C’est la suite de ces aventures de l’estime de soi ! Je voulais y montrer comment elle peut devenir une sorte de respiratio­n de notre esprit, à laquelle on ne songe pas à tout instant. On pourrait la comparer à la quille d’un bateau, invisible, stabilisat­rice et permettant d’affronter les vents contraires. D’où l’idée de s’oublier pour nous tourner tranquille­ment vers les autres, le monde, la vie. La forme de l’abécédaire permet justement au lecteur de naviguer à sa guise entre les notions clefs et d’y venir après un temps de réflexion ou d’action. Les pensées de philosophe­s et d’écrivains côtoient les souvenirs personnels et les anecdotes. Je crois à la portée pédagogiqu­e de l’exemple. Nous, les humains, adorons qu’on nous raconte des histoires.
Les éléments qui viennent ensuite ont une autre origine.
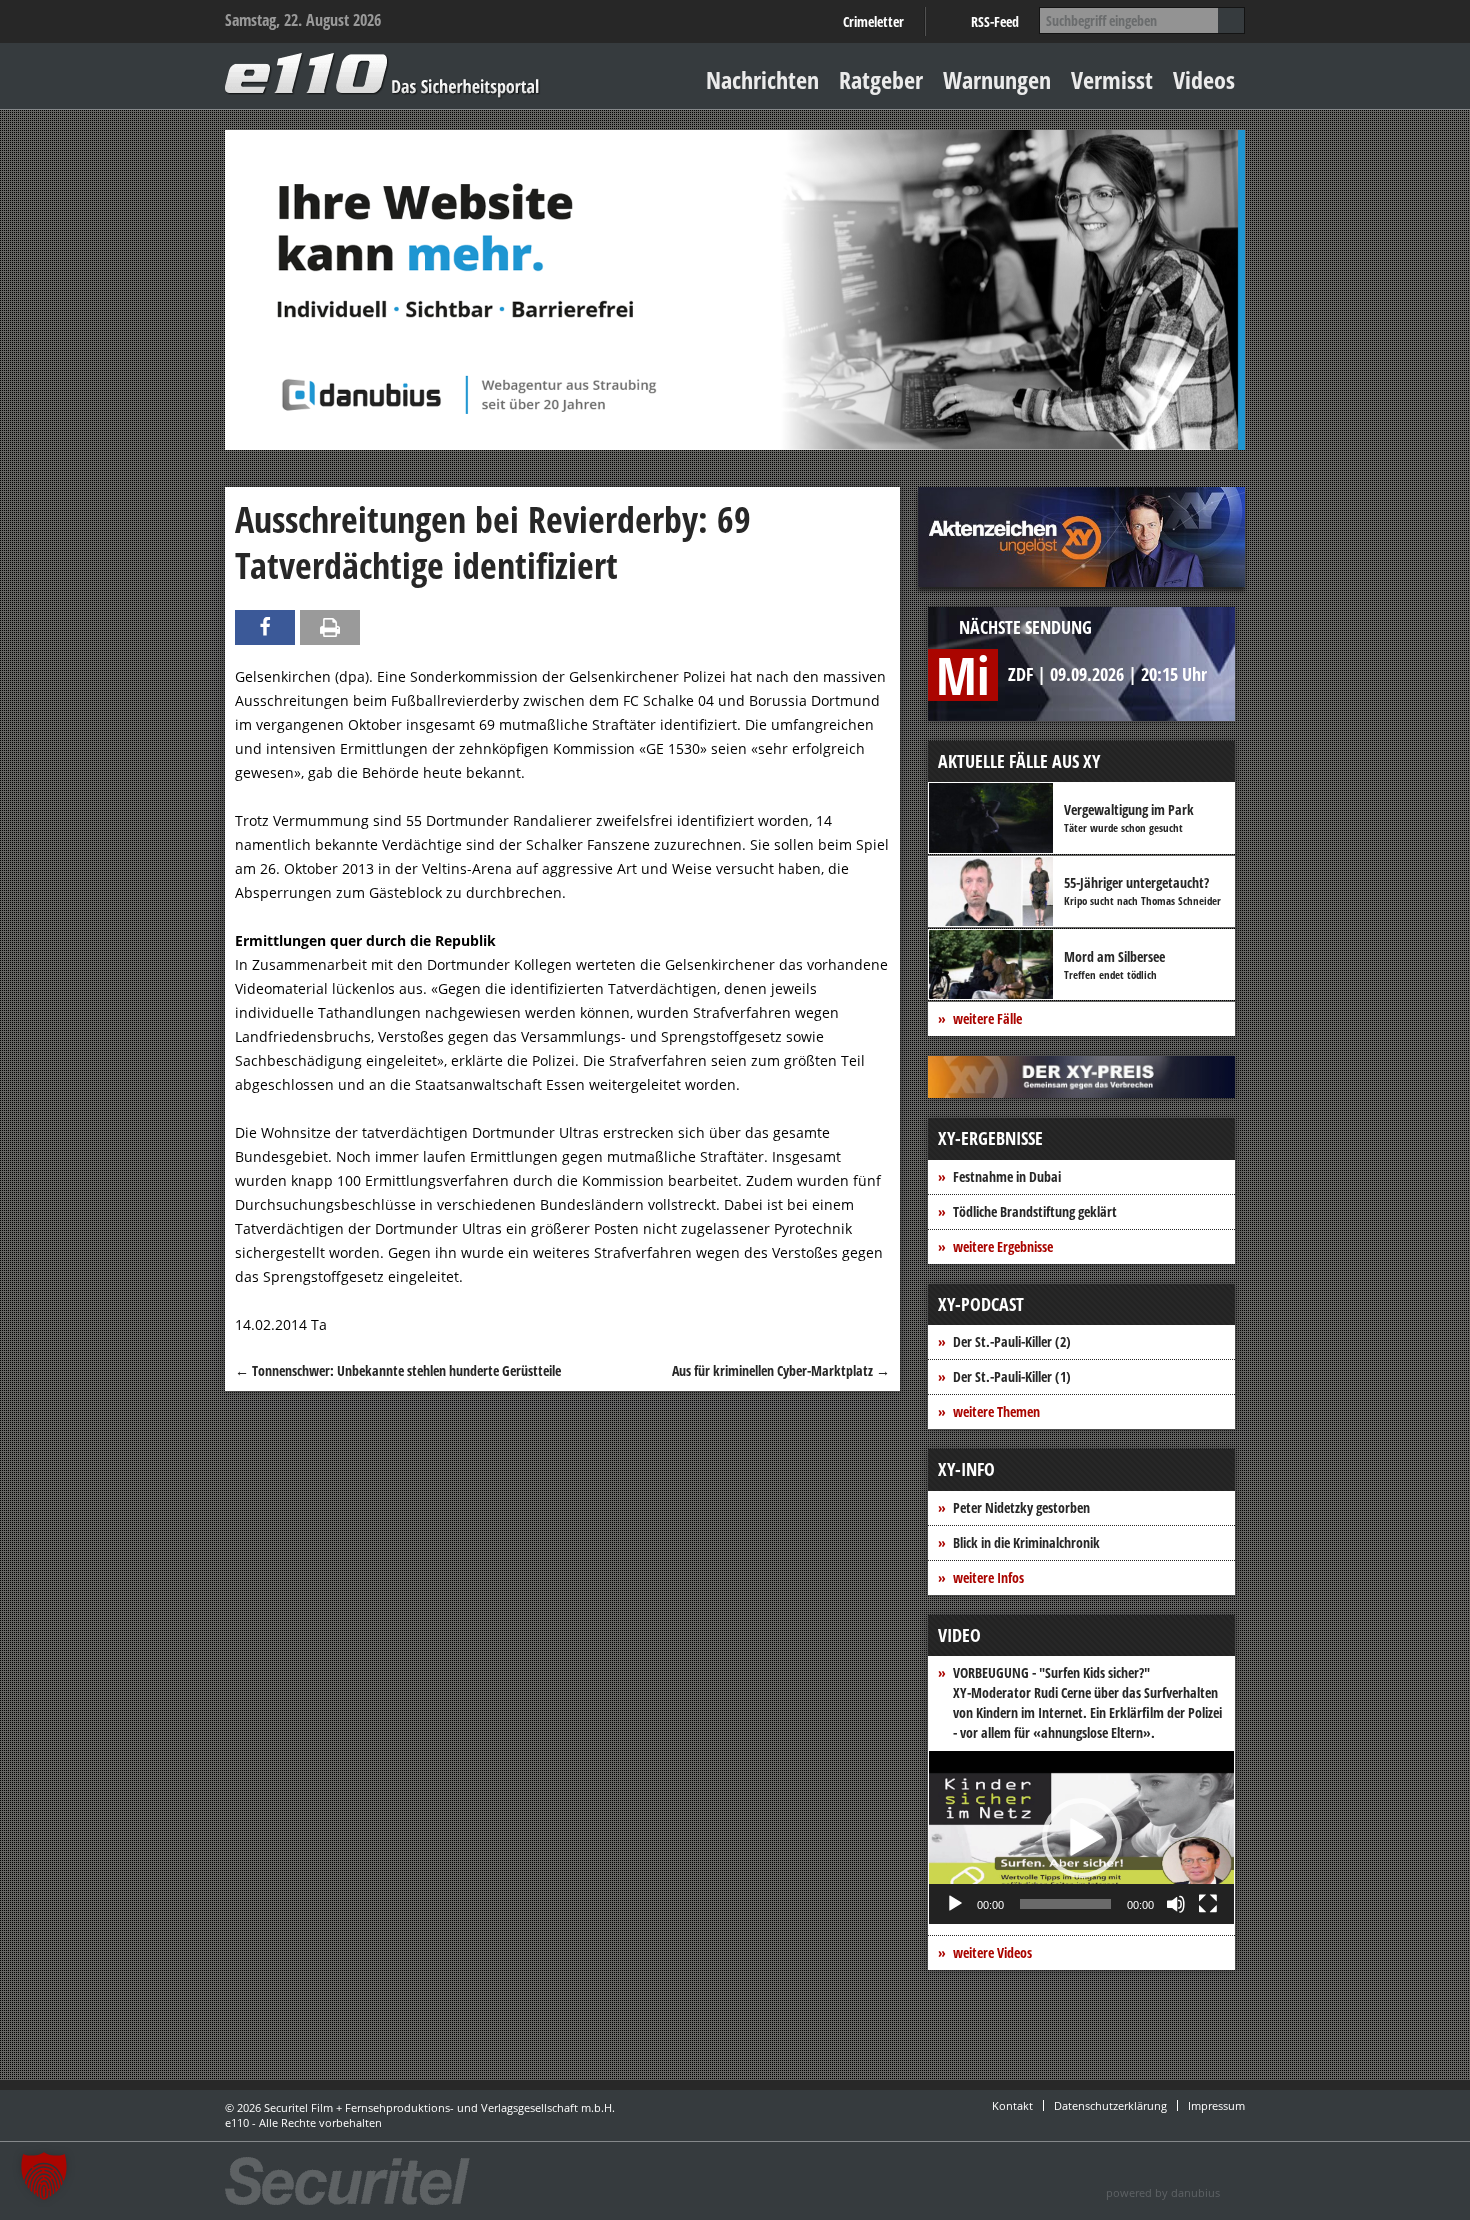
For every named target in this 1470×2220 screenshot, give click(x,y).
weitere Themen (996, 1411)
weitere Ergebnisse (1003, 1246)
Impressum (1216, 2105)
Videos (1204, 79)
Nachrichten (762, 79)
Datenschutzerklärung (1110, 2105)
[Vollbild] (1208, 1904)
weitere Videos (992, 1952)
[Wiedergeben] (955, 1904)
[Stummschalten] (1176, 1904)
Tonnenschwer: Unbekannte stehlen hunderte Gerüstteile (398, 1370)
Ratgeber (881, 79)
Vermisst (1112, 79)
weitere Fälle (987, 1018)
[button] (1082, 1838)
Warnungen (997, 79)
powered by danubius (1163, 2192)
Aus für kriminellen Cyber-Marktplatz (781, 1370)
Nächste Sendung (1025, 627)
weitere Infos (988, 1577)
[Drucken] (330, 627)
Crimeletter (873, 21)
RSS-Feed (995, 21)
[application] (1081, 1837)
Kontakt (1012, 2105)
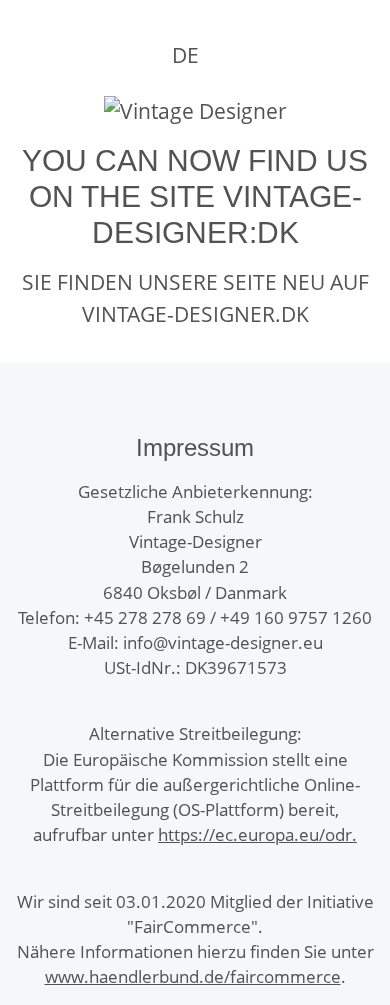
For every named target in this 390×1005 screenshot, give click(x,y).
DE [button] (185, 55)
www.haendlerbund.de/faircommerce (193, 976)
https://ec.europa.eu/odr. (257, 834)
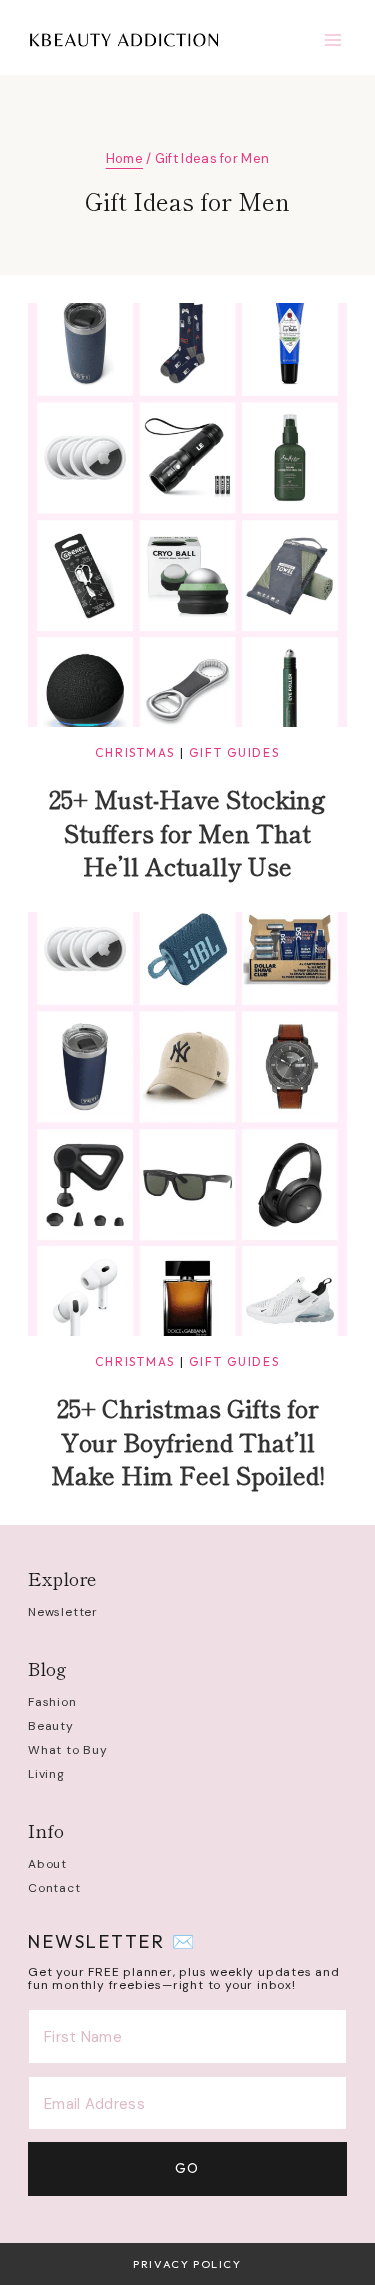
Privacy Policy (187, 2264)
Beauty (51, 1726)
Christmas (135, 752)
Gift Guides (234, 752)
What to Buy (68, 1750)
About (47, 1864)
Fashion (52, 1702)
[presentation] (187, 515)
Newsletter (63, 1612)
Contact (54, 1888)
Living (46, 1774)
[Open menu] (332, 39)
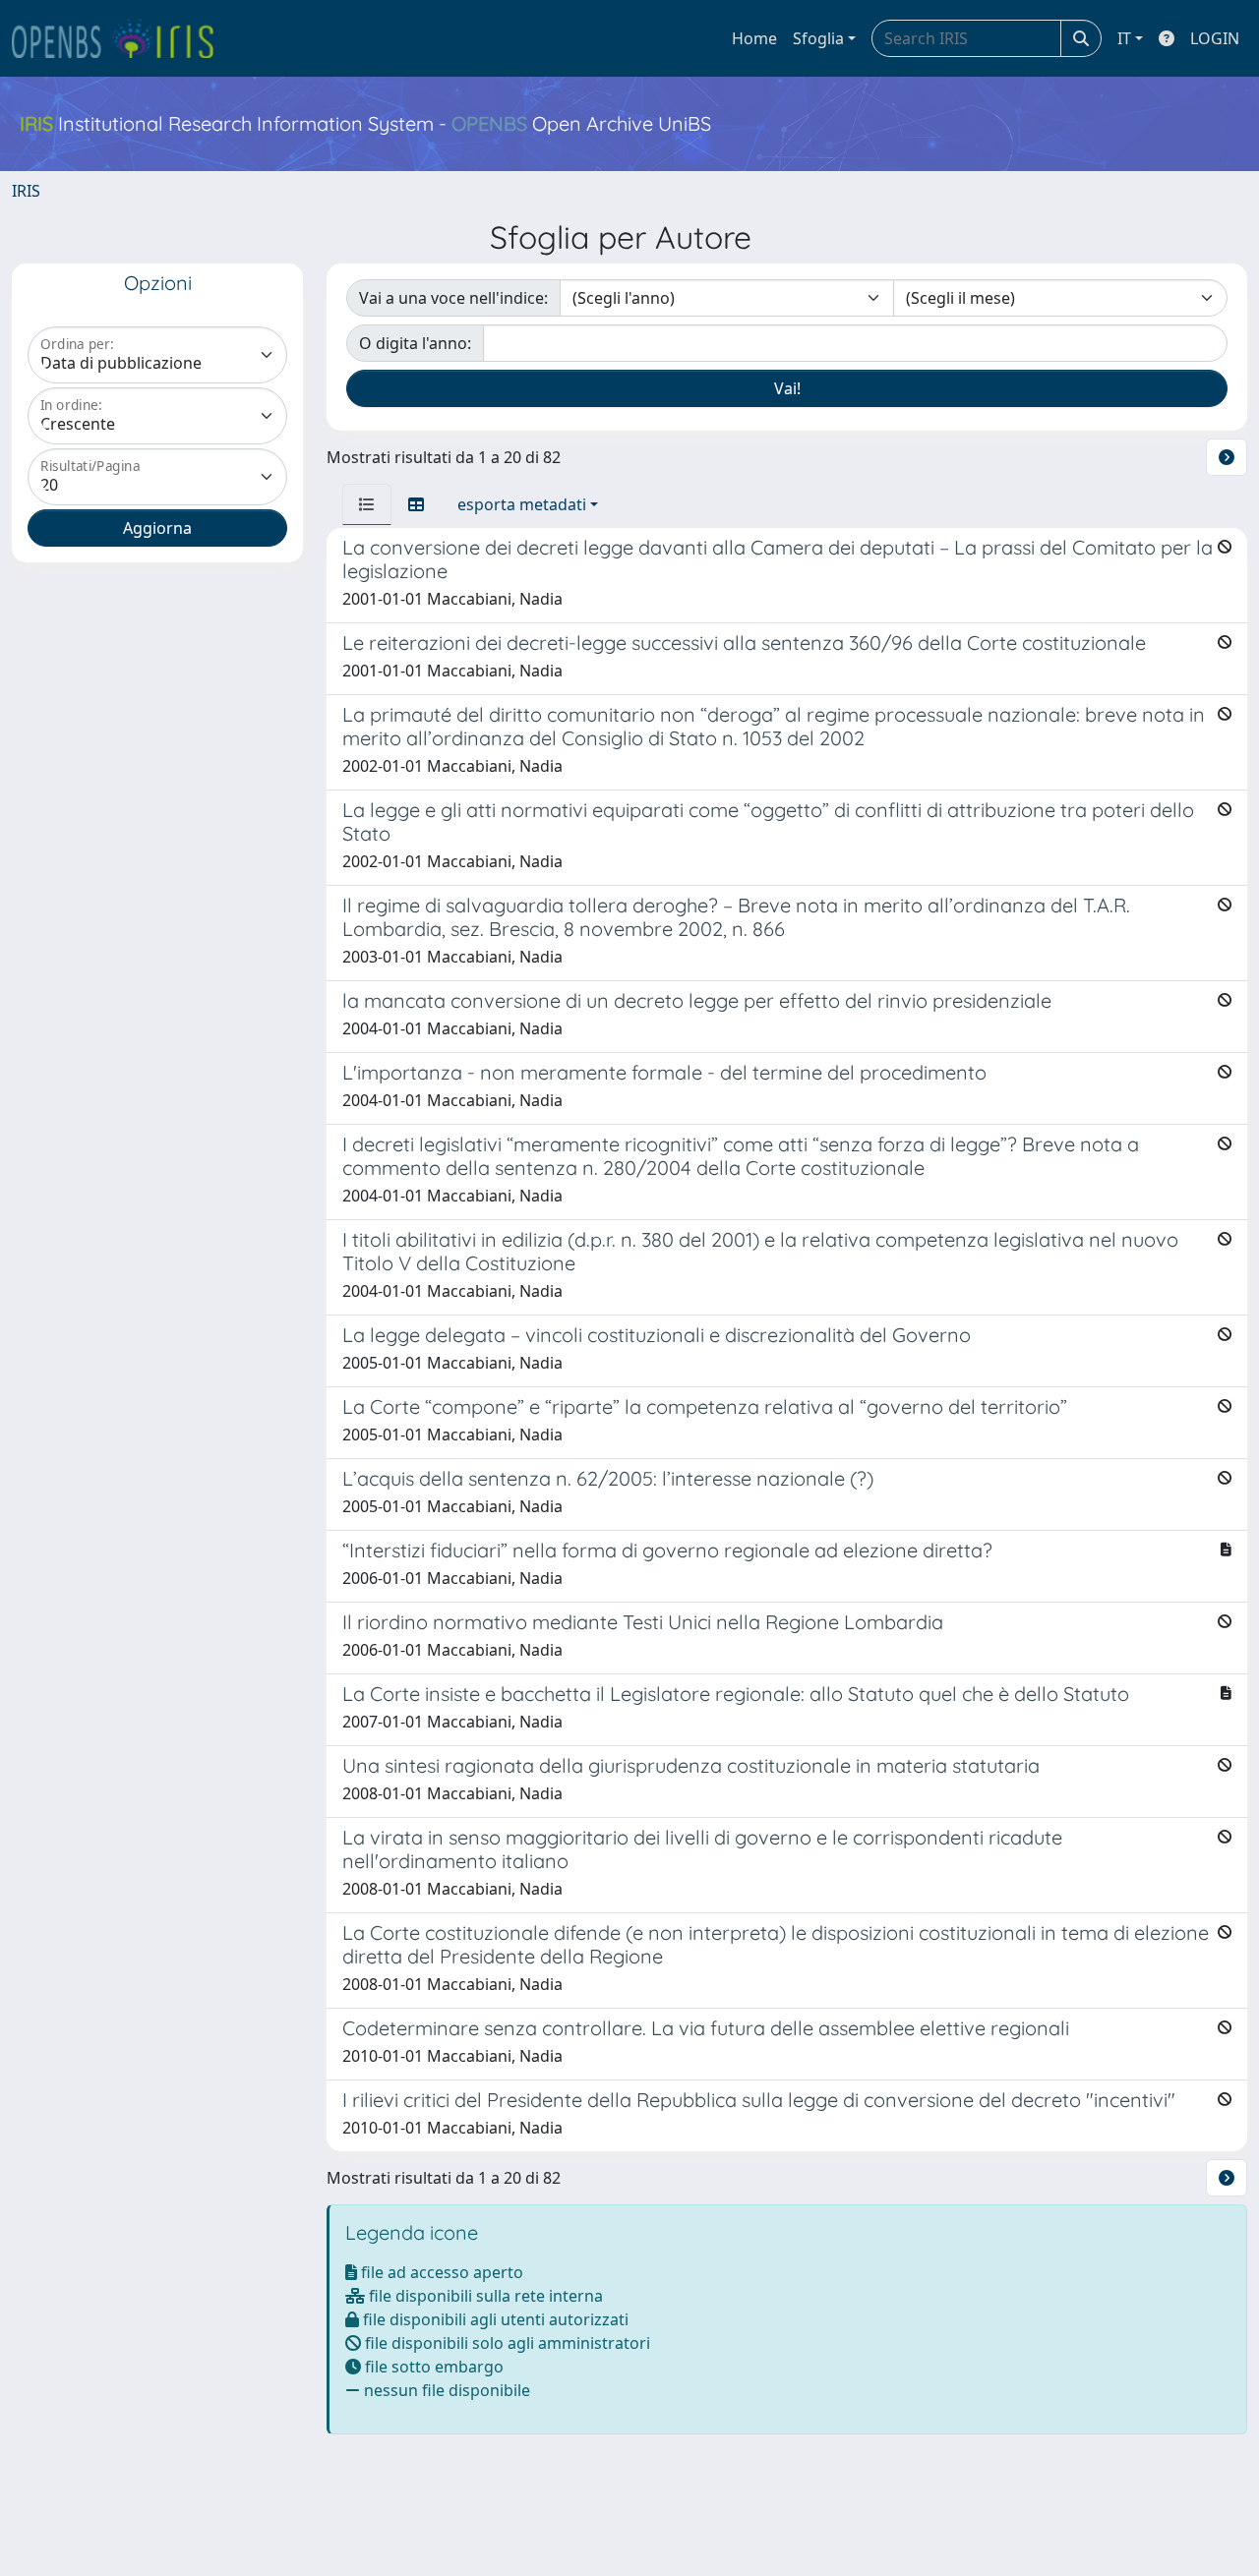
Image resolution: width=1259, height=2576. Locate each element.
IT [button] (1124, 38)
Ce qui arrive aux autres nous intéresse : on se demande aussitôt comment on aurait réagi à leur place.

Comment se construit l’estime de soi ?

Il y a d’abord ce besoin inné, profondéme­nt humain, de se situer par rapport aux autres. Quand on est un animal social, on est obligé d’appartenir à un groupe pour survivre. L’évolution a façonné dans notre cerveau un logiciel de comparaiso­n sociale. Pour beaucoup de chercheurs, le fonctionne­ment de l’estime de soi pourrait être comparé à un sociomètre : plus nous nous sentons acceptés, appréciés par nos congénères, plus notre estime de nous-même augmente, et inversemen­t. Les nourriture­s affectives que l’on reçoit durant notre enfance la façonnent aussi considérab­lement. La qualité des premiers liens d’attachemen­t, l’amour inconditio­nnel des parents construit et renforce le sentiment de notre valeur. L’éducation joue aussi un grand rôle, en rappelant à l’enfant que les autres existent, qu’il est important de les respecter, que ce n’est pas humiliant de faire appel à eux. Et puis il y a la vie, les expérience­s que l’on fait. Quand les échecs ou les difficulté­s s’accumulent et que l’estime de soi est fragile, la personne va avoir tendance à se dévalorise­r.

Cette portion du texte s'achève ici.